The paper Social Security card has been a staple of American life for nearly a century, but researchers say this bedrock of federal identification is due for a digital update in the face of clever cybercriminals.
“Modernizing the [Social Security number] gives the U.S. an opportunity to fix one of the internet’s most pressing problems: authentication,” according to an October report from McAfee and the Center for Strategic and International Studies.
The report comes as cybercriminals have preyed on the nine-digit number. Anywhere between 60 to 80 percent of Social Security numbers had been reported stolen by 2015, and there have been more large-scale breaches since, according to the study.

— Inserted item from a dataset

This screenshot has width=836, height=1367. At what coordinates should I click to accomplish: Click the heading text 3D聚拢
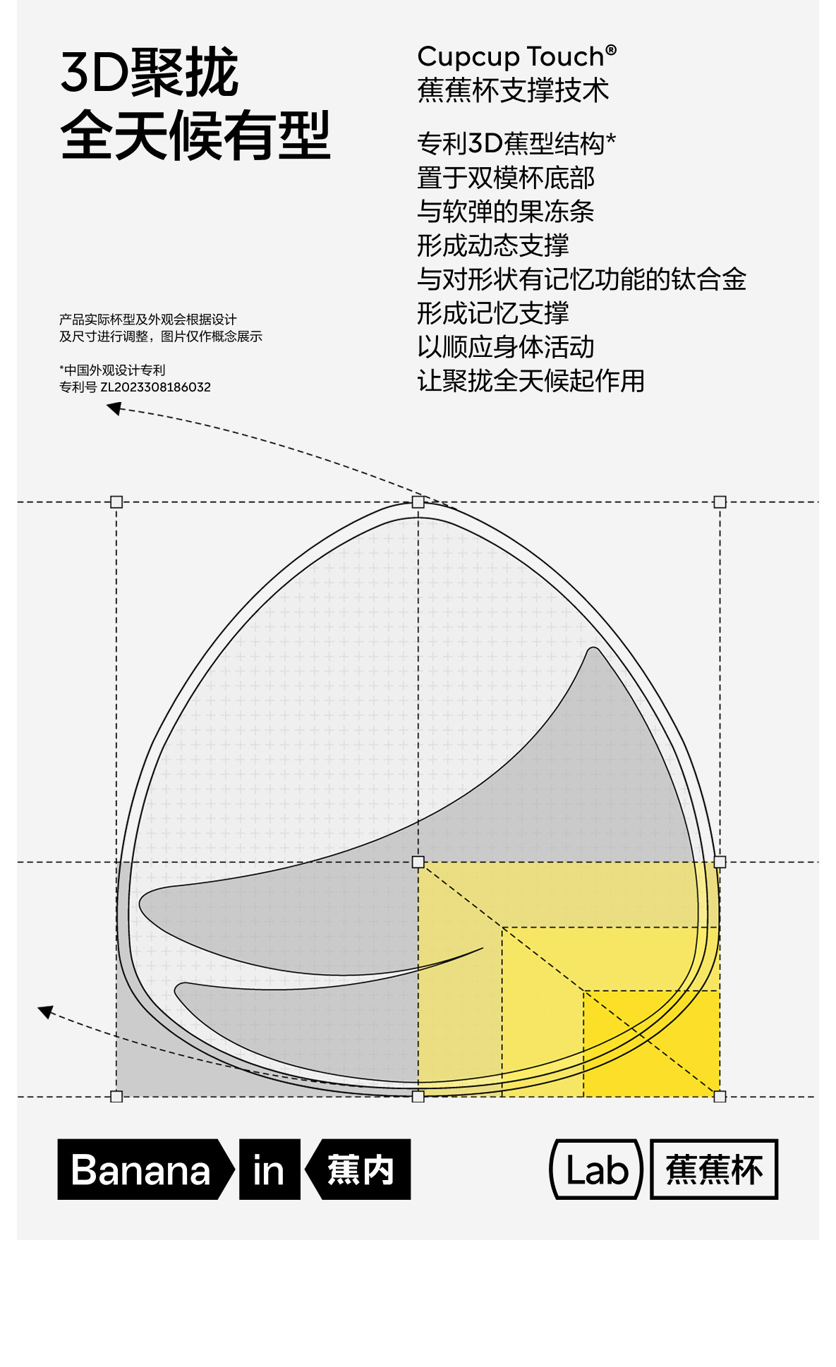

Addressing the need to secure an identifier that was never designed to participate in digital commerce would help “to create the trusted foundation for innovation in improved authentication of identity.”
“The United States needs to move the Social Security card into the 21st century,” the report said, recommending the solution be a “smart card” that includes an embedded chip like the one now ubiquitous on credit and debit cards.
The chip would supply a proxy number, while the actual Social Security number would be encrypted in a digital “vault.” This way, if the proxy number was compromised, it wouldn’t immediately provide access to all the records tied to the SSN and a new proxy could be generated without having to assign a new SSN.
McAfee and CSIS argued that smart cards would be the best path for modernization because there is already extensive experience with using chip-and-PIN cards on a mass scale, they could be slowly introduced, and they would be easier to implement.
A digital smart card could have similar benefits as two-factor authentication or other types of biometrics that “make life harder for cybercriminals,” according to the report.